🌍 Information Gathering - Web Edition¶
Information gathering is the first and most critical phase of any web application penetration test. Unlike network-level footprinting (which targets ports and services), web-focused reconnaissance aims to map out the attack surface of web applications — their domains, subdomains, technologies, hidden directories, and historical content.

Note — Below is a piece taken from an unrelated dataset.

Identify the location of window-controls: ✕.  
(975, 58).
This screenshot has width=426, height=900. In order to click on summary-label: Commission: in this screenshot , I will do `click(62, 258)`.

This section is broken down into the following areas:
Scope & Objectives¶
Before gathering any information, it's important to understand the two types of reconnaissance:
Passive Reconnaissance¶
Gathering information without directly interacting with the target system. Examples include WHOIS lookups, search engine queries, and reviewing cached web pages. The target has no way of knowing you are collecting data.
Active Reconnaissance¶
Gathering information by directly interacting with the target. Examples include port scanning, subdomain brute-forcing, and web crawling. The target's logs will record your IP address and requests.
Tip
Always start with passive recon. It's stealthier, and you might find everything you need without ever touching the target directly.
Topics Covered¶
| Topic | Description |
|---|---|
| WHOIS | Querying domain registration data to uncover ownership, registrar, name servers, and contact details. |
| Digging DNS | Manual and automated DNS record enumeration using dig, nslookup, and host. |
| Subdomain Bruteforcing | Discovering hidden subdomains using wordlists and tools like gobuster, ffuf, and subfinder. |
| DNS Zone Transfers | Exploiting misconfigured DNS servers to dump entire zone files via AXFR. |
| Virtual Hosts | Discovering additional websites hosted on the same IP address using virtual host enumeration. |
| Fingerprinting | Identifying web technologies, frameworks, server versions, and CMS platforms. |
| Crawling | Methodically traversing a website to map out its structure, endpoints, and parameters. |
| Search Engine Discovery | Using Google Dorks and other search engines to find exposed sensitive data. |
| Web Archives | Leveraging the Wayback Machine and other archives to find old content, endpoints, and secrets. |
| Automating Recon | Chaining tools together with frameworks like Amass, recon-ng, and custom scripts. |
Warning
All techniques described in this section should only be performed against systems you own or have explicit written authorization to test. Unauthorized reconnaissance may violate laws and regulations.